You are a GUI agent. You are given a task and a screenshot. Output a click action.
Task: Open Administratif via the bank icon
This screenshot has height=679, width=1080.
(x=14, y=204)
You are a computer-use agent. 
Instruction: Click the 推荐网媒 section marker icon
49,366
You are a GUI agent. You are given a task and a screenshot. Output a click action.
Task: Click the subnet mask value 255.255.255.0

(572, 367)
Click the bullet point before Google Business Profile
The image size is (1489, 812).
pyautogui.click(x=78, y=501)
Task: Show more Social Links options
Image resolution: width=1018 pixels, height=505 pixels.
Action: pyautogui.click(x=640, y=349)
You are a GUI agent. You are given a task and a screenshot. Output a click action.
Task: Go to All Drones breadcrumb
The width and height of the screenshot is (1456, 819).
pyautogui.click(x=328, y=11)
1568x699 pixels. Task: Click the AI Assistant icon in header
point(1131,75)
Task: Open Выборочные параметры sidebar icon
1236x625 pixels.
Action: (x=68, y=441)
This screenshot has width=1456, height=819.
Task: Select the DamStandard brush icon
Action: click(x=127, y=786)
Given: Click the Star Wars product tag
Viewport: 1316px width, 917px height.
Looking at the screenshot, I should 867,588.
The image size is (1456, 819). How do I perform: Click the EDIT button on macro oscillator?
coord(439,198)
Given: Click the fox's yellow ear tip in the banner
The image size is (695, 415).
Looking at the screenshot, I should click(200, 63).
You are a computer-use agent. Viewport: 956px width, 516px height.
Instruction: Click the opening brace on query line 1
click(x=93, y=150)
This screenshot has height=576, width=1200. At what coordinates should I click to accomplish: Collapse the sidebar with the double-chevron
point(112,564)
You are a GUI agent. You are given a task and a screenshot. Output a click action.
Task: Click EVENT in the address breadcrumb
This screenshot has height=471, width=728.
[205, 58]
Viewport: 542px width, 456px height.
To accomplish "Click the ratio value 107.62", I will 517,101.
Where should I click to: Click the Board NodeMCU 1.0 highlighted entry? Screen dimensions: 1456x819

Requirements —
State how many lines in the entries above contain the word "should". Reply with the number alone.

Result for this exercise —
4